Generalizability experiment with bold values marking the best outcomes.

Dataset Model mDice mIoU Sα Eϕmax MAE
CVC-ColonDB ESFPNet-T 0.781 0.699 0.843 0.895 0.036
ESFPNet-S 0.795 0.711 0.854 0.905 0.032
ESFPNet-L 0.823 0.741 0.871 0.917 0.029
ETIS-LaribPolypDB ESFPNet-T 0.781 0.701 0.866 0.910 0.016
ESFPNet-S 0.807 0.730 0.879 0.916 0.015
ESFPNet-L 0.827 0.752 0.892 0.935 0.011

Polyp Segmentation Efficacy: We used the same training dataset as in the generalizability experiment, where each model was separately trained until its loss converged. The remaining 10% of the video frames from the CVC-ClinicDB and Kvasir datasets (62 and 100 frames, respectively) and all images from CVC-T (60 frames), CVC-ColonDB (300 frames), and ETIS-LaribPolypDB (196 frames) were used for testing, giving five distinct test datasets. The focus of the experiment was to evaluate segmentation performance over both familiar and unseen data across five datasets. For the other models, we used the numerical results reported in the following studies: Unet++, Zhou et al. [22]; SFA, Fang et al. [45]; CaraNet, Lou et al. [19]; and SSFormer, Wang et al. [20]. Table 6 gives the results.

Table 6.

Polyp segmentation prediction efficacy across five polyp datasets. Bold values indicate the best scores.

Model CVC-ClinicDB Kvasir-SEG CVC-T CVC-ColonDB ETIS-LaribPolypDB
mDice mIoU mDice mIoU mDice mIoU mDice mIoU mDice mIoU
Unet++ 0.794 0.729 0.821 0.743 0.707 0.624 0.483 0.410 0.401 0.344
SFA 0.700 0.607 0.723 0.611 0.297 0.217 0.469 0.347 0.467 0.329
CaraNet 0.936 0.887 0.918 0.865 0.903 0.838 0.773 0.689 0.747 0.672
SSFormer-L 0.906 0.855 0.917 0.864 0.895 0.827 0.802 0.721 0.796 0.720
ESFPNet-T 0.912 0.859 0.905 0.802 0.884 0.817 0.775 0.695 0.755 0.677
ESFPNet-S 0.921 0.873 0.921 0.874 0.864 0.798 0.801 0.715 0.803 0.725
ESFPNet-L 0.928 0.883 0.917 0.866 0.902 0.836 0.811 0.730 0.823 0.748

ESFPNet-L and ESFPNet-S gave superior performance for two unseen datasets (CVC-ColonDB, ETIS-LaribPolypDB) and one familiar dataset (Kvasir-SEG), respectively, with SSFormer-L giving the second best effort for two out of these datasets.
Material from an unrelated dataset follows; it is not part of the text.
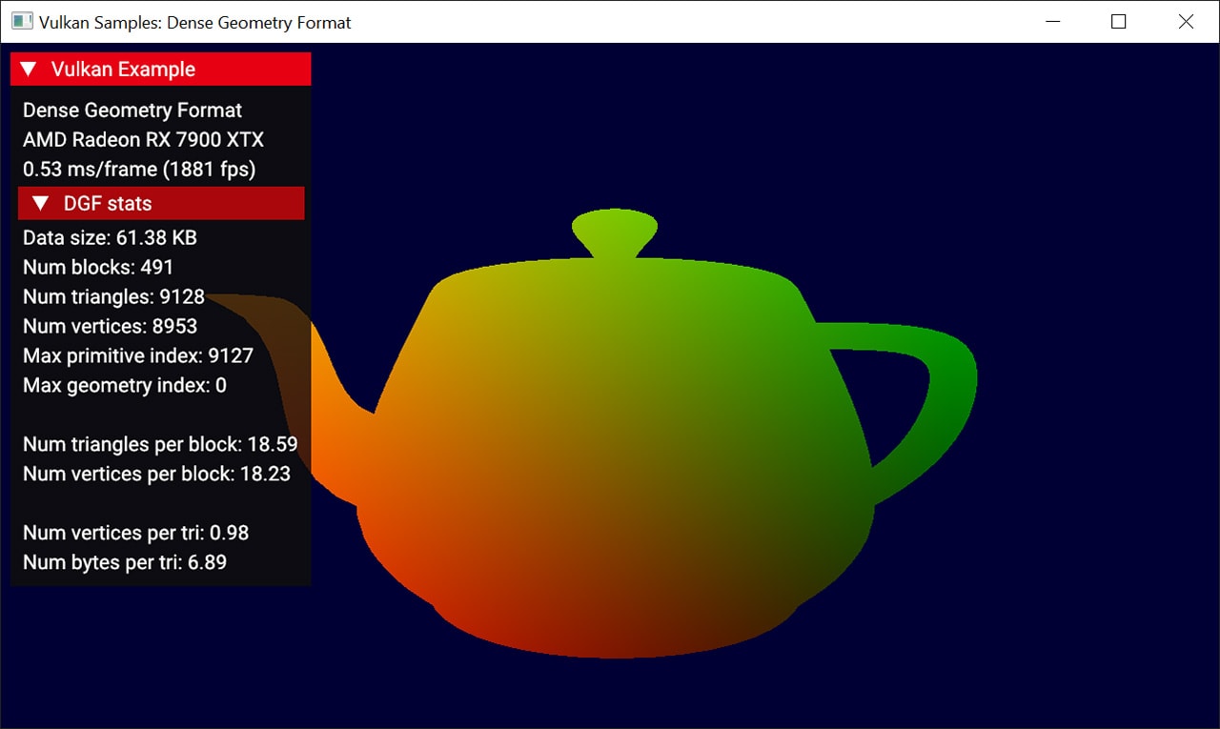Click the window title text in the title bar
Viewport: 1220px width, 729px height.
(x=194, y=22)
The CaraNet gave the best performance results on the remaining two datasets (familiar CVC-ColonDB and unseen CVC-T), with ESFPNet-L and ESFPNet-S giving the second and third best performance results on these datasets. The sample lesion segmentations of Figure 8 anecdotally corroborate these numerical observations. The Unet++ and SFA models were not competitive in this test. Overall, the ESFPNet architecture gives exemplary segmentation performance over this diverse collection of datasets.

Figure 8.

Figure 8

Polyp segmentation results for sample video frames taken from the following public polyp datasets: CVC-ClinicDB, Kvasir-SEG, CVC-T, CVC-ColonDB, and ETIS-LaribPolypDB. The first two rows depict the original video frames and ground truth segmentations. Rows 3 through 7 show segmentations derived by the various models, ordered with respect to their name in Table 6.
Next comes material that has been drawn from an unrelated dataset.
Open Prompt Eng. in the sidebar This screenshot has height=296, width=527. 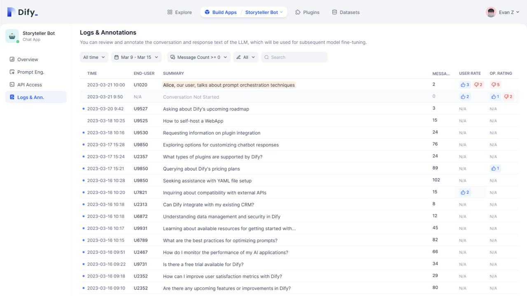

3.3. Computation Considerations and Ablation Study

The number of parameters defining a network gives a direct indication of the number of floating-point operations (FLOPs) required to process an input and, hence, its computational efficiency. Table 7 gives measures of model complexity and computational cost for seven of the network models studied in Section 3.1 and Section 3.2. The GFLOPs values were calculated using the fvcore.nn package under Facebook’s research platform [54]. With respect to the models which gave the best performance results in the previous tests, the ESFPNet-S model requires substantially fewer parameters and demands significantly less computation than CaraNet and SSFormer-L. Over all networks, the ESFPNet-T model requires by far the fewest number of parameters and processing operations. Since the earlier experiments indicate that ESFPNet-T can give potentially acceptable performance, its simplicity may warrant use in certain applications.

Table 7.

Model computational attributes. “Parameters” equals the number of model parameters in millions, while “GFLOPs” corresponds to gigaflops, which indicates the floating point operations required to process an input true-color video frame having dimensions 3 × 352 × 352 (3 RGB channels).

Model Parameters GFLOPs
Unet++ 9.2 65.7
SSFormer-S (B2) 29.6 20.0
SSFormer-L (B4) 66.2 34.6
CaraNet 46.6 21.8
ESFPNet-T (B0) 3.5 1.4
ESFPNet-S (B2) 25.0 9.3
ESFPNet-L (B4) 61.7 23.9

To gain a fuller picture of model practicality, we also considered the actual computation time in a real-world implementation. Because an end-to-end turnkey version of a network model requires additional image processing steps, such as cropping, resizing, and normalization (Section 2.1), the actual computation time depends on more than just a network’s parameter count. Secondly, the actual computation time is also influenced by the power of the CPU and GPU employed. Table 8 presents the computation time measurements for various CPU/GPU configurations, using the hardware discussed in Section 2.4.

Table 8.

Computation time (milliseconds per frame) for various deep learning models under different hardware configurations. “CPU” implies using a single CPU, “CPU multi-thread” indicates performing multi-threaded processing, “CPU + GPU” denotes using the GPU with a single CPU thread, and “CPU multi-thread + GPU” represents using the full capability of the computer system discussed in Section 2.4.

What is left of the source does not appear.